Stored data entries:
■ ■ ■ ■ ■

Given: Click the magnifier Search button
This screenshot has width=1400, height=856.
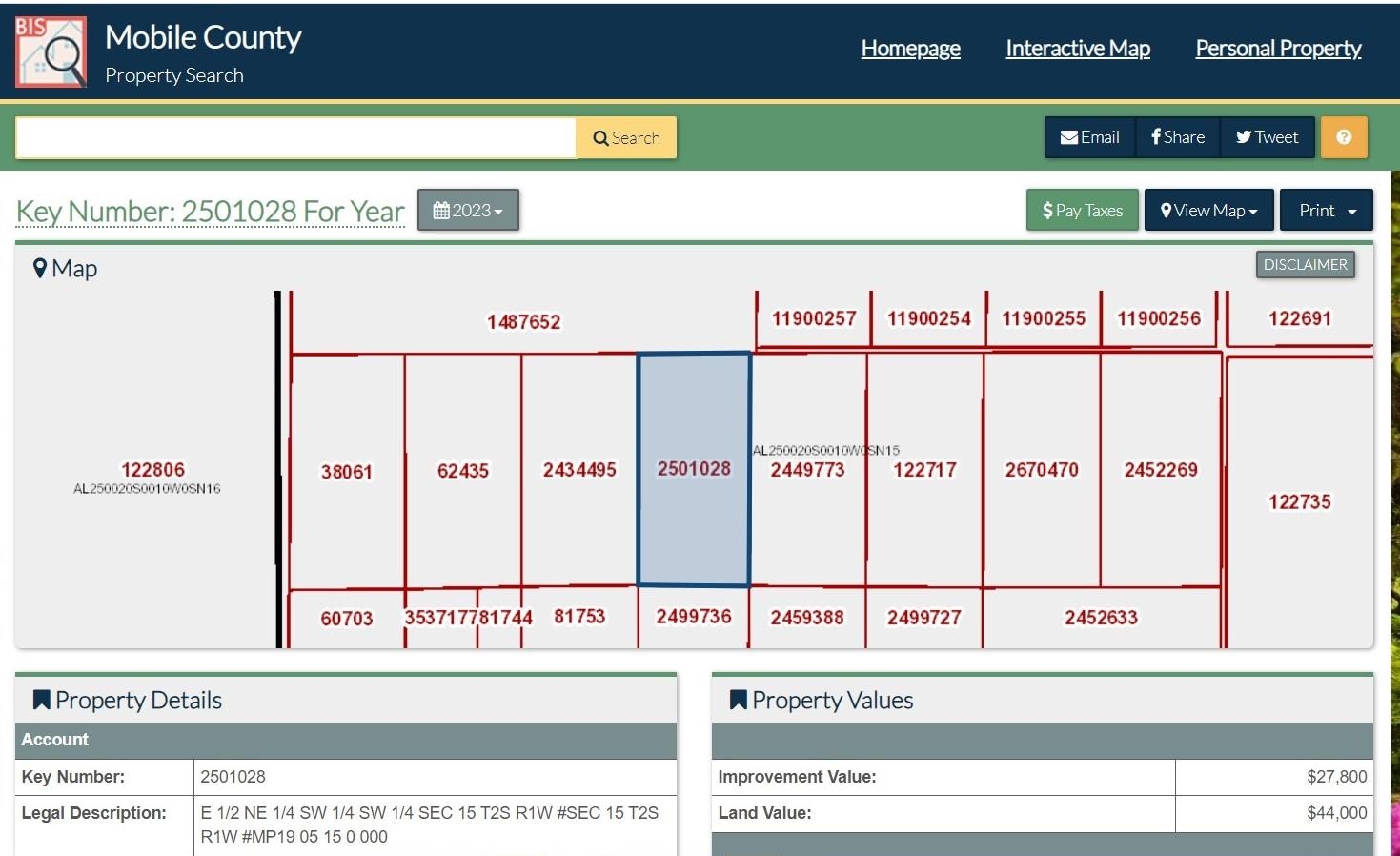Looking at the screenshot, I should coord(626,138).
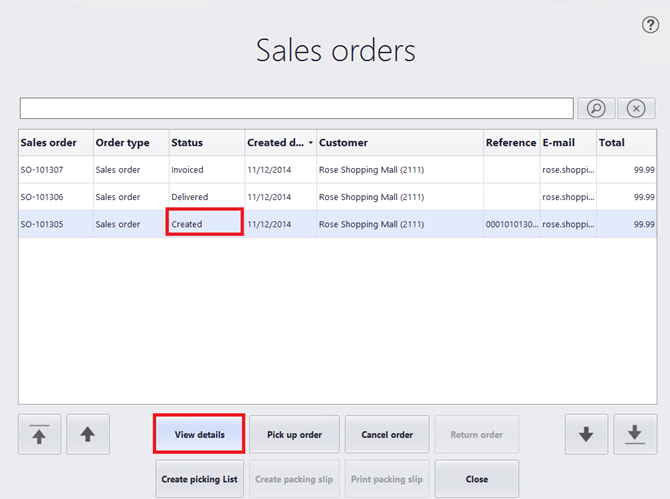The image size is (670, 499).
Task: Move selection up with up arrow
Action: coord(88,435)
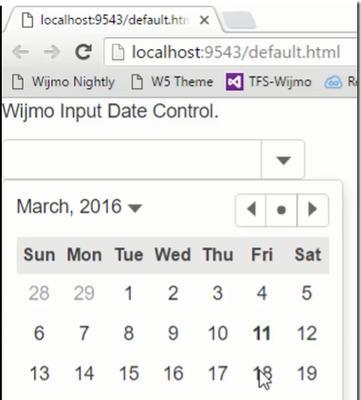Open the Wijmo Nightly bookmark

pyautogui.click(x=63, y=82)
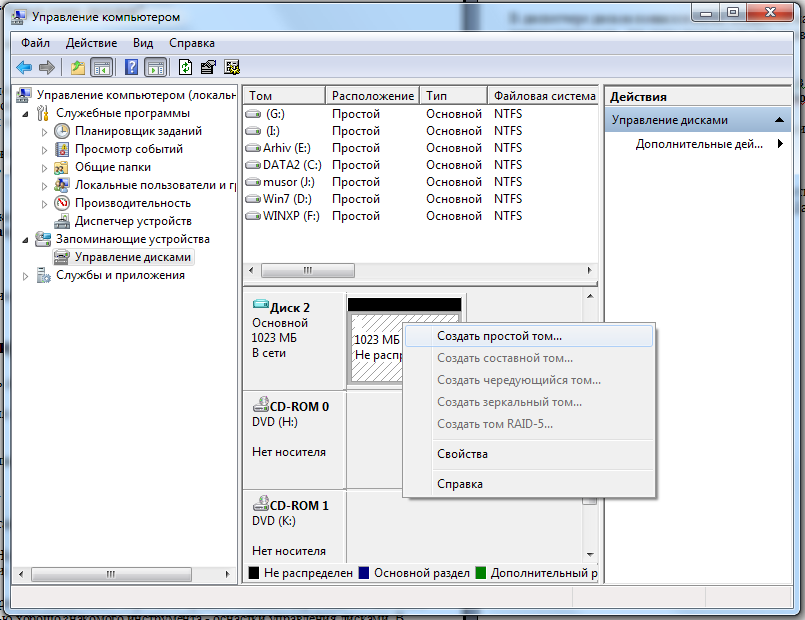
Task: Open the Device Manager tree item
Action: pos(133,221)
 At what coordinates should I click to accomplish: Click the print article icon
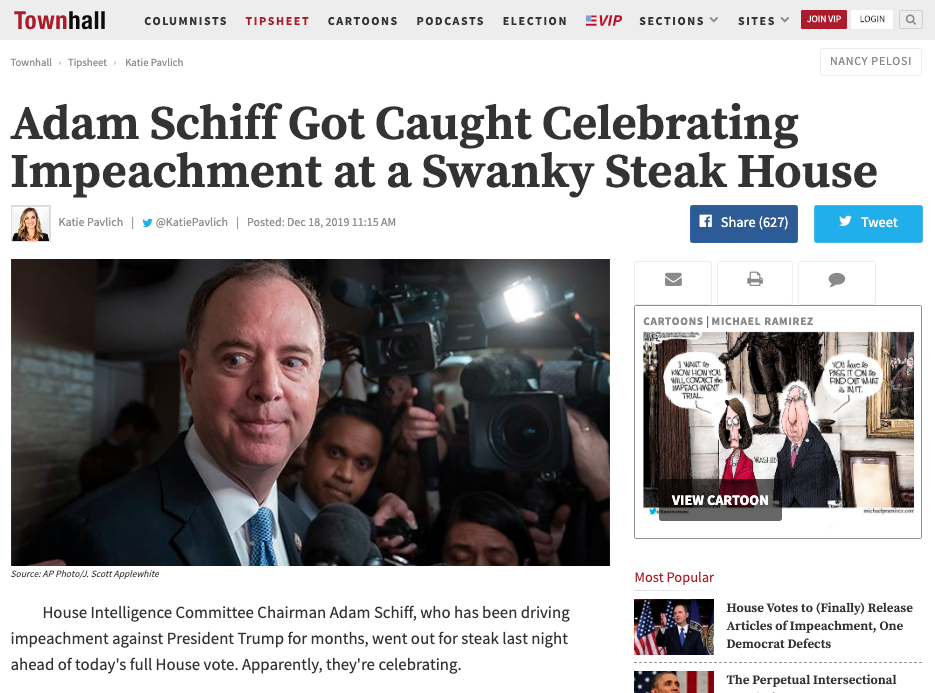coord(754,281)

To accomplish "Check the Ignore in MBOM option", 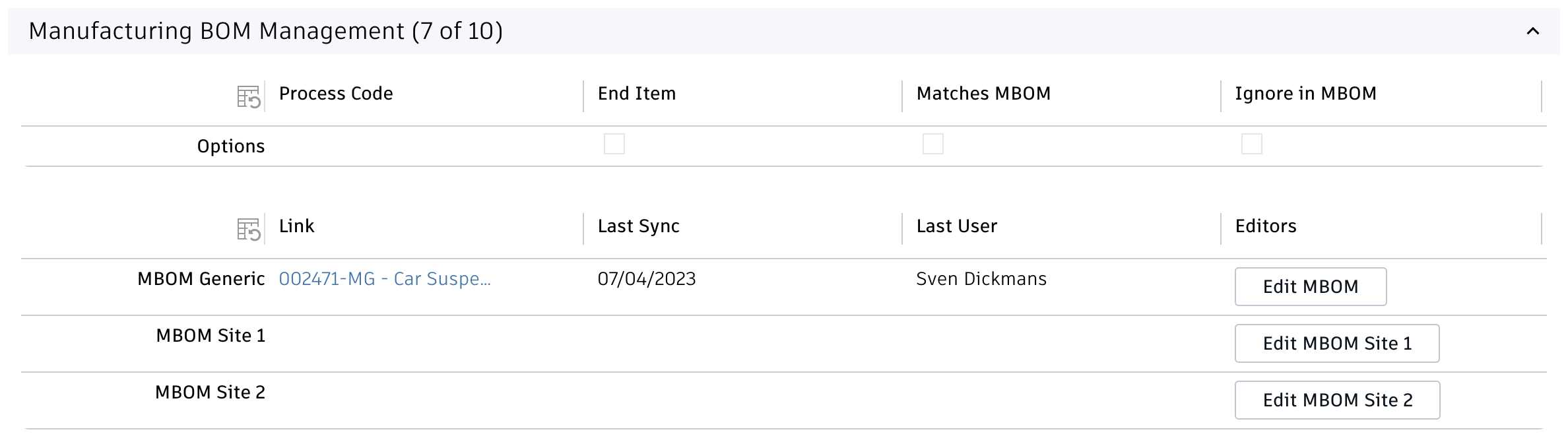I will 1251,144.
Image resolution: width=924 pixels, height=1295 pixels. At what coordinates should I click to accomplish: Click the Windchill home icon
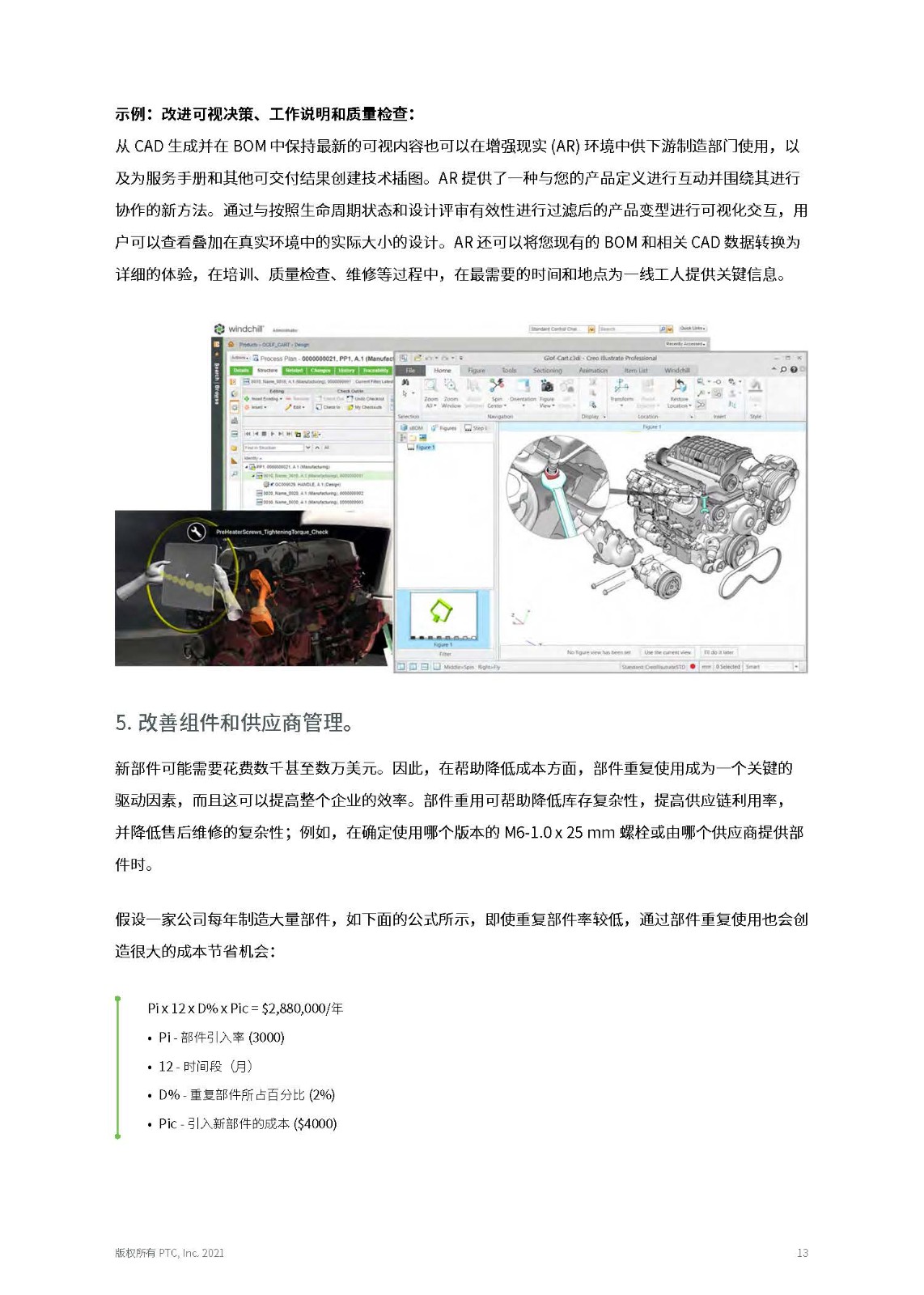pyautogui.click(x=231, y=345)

■ ■ ■ ■ ■

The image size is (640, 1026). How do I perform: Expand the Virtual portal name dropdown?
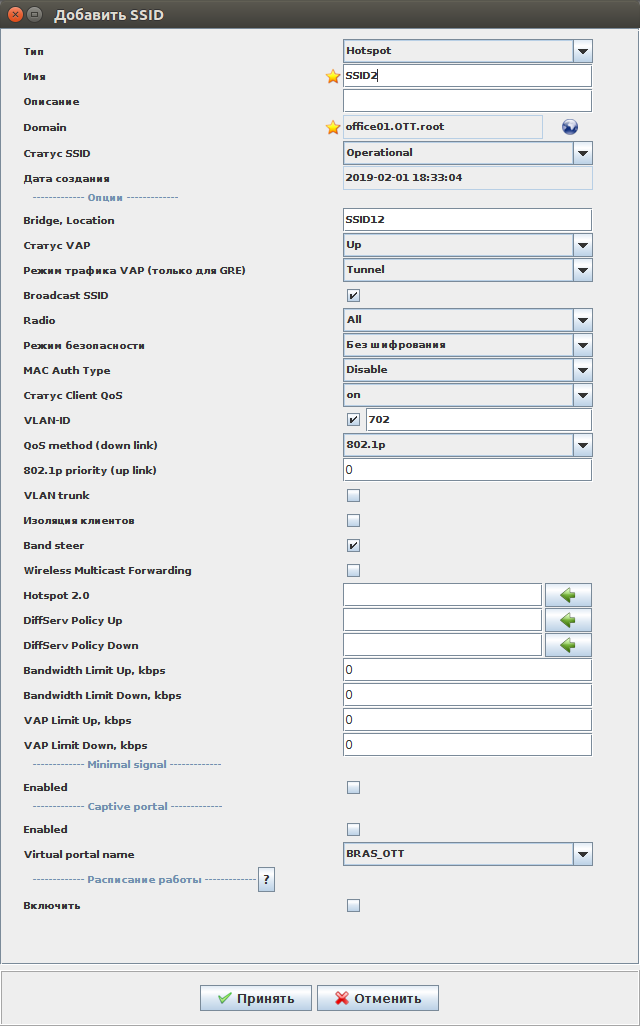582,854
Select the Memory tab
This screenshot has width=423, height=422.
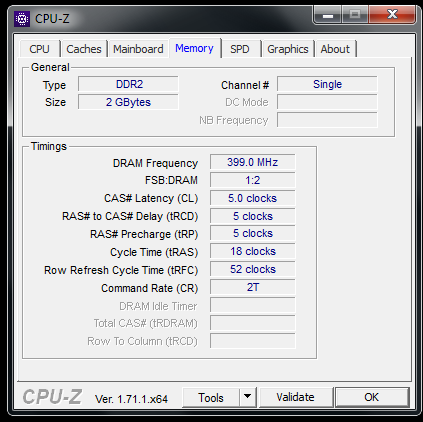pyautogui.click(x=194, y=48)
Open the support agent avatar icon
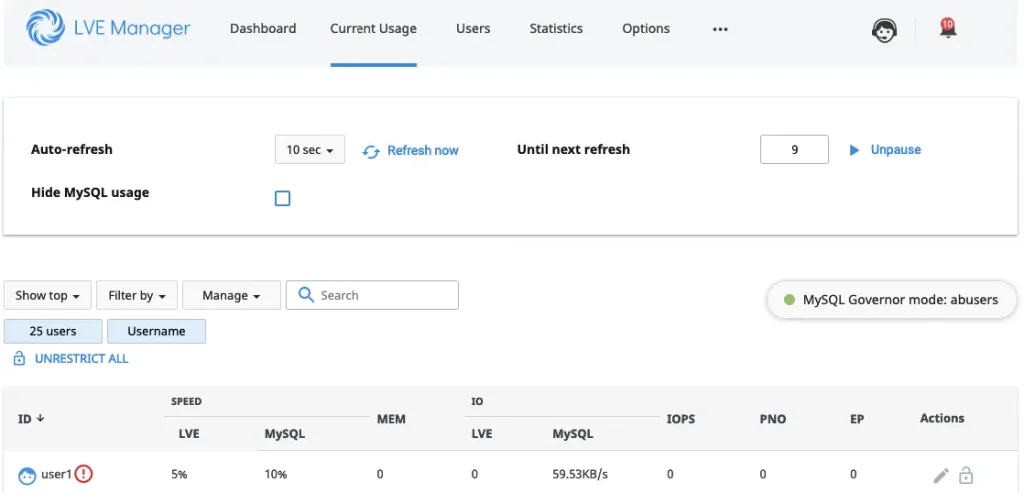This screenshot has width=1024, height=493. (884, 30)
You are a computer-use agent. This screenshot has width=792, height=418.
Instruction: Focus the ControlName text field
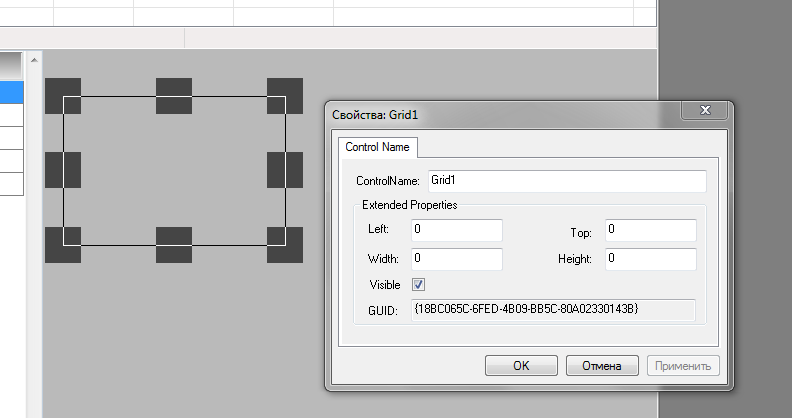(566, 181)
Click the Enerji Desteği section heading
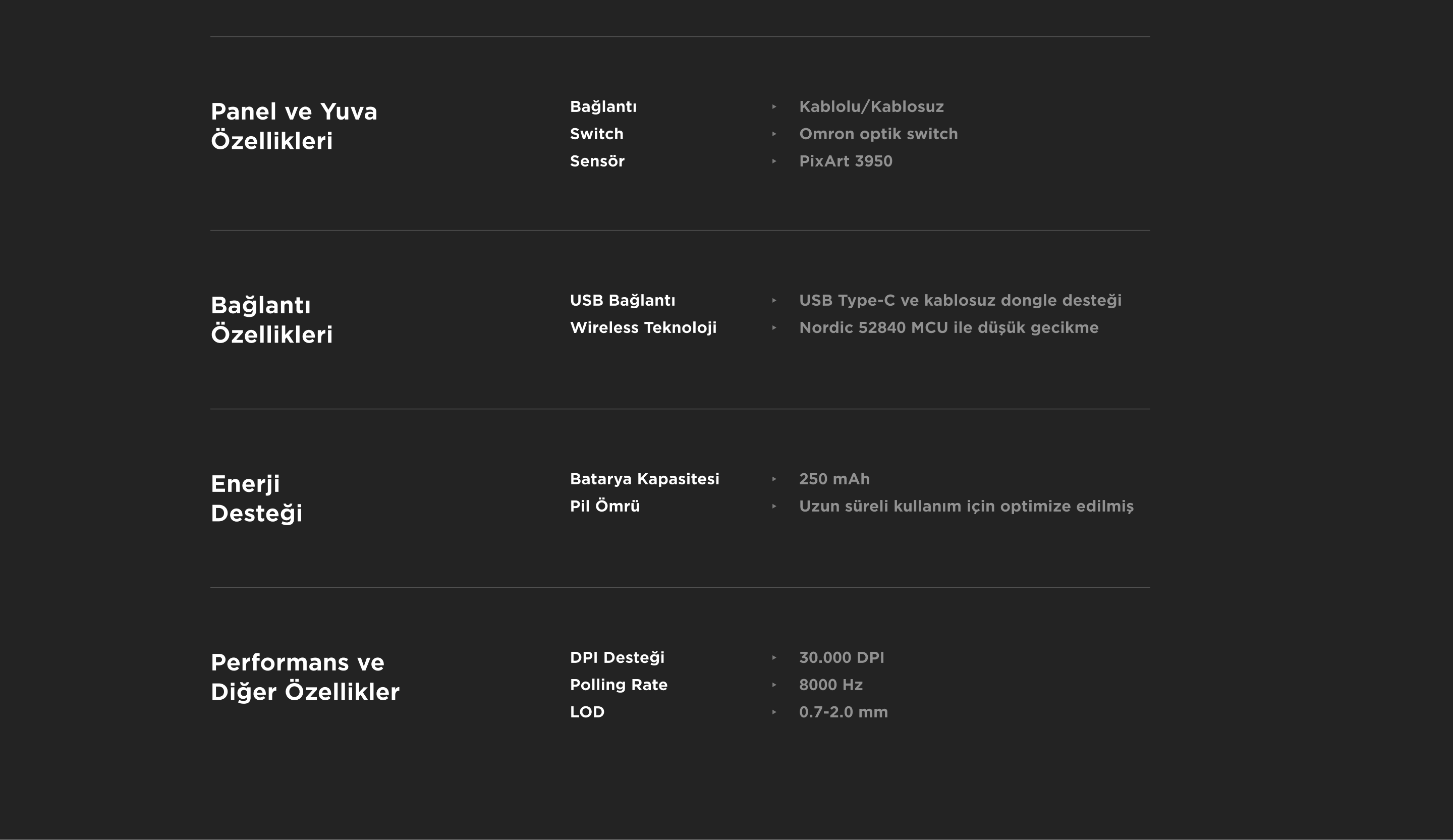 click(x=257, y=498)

■ ■ ■ ■ ■

> _What needs to be done_
Exactly the lines above, from the one containing "Select the Memory tab" down to the one containing "You are a computer-use", are to be repeated, including both ends. Pictures are not part of the copy.

> _Answer to this problem_
Select the Memory tab
This screenshot has width=423, height=422.
pyautogui.click(x=194, y=48)
Open the support agent avatar icon
This screenshot has width=1024, height=493. (884, 30)
You are a computer-use agent. This screenshot has width=792, height=418.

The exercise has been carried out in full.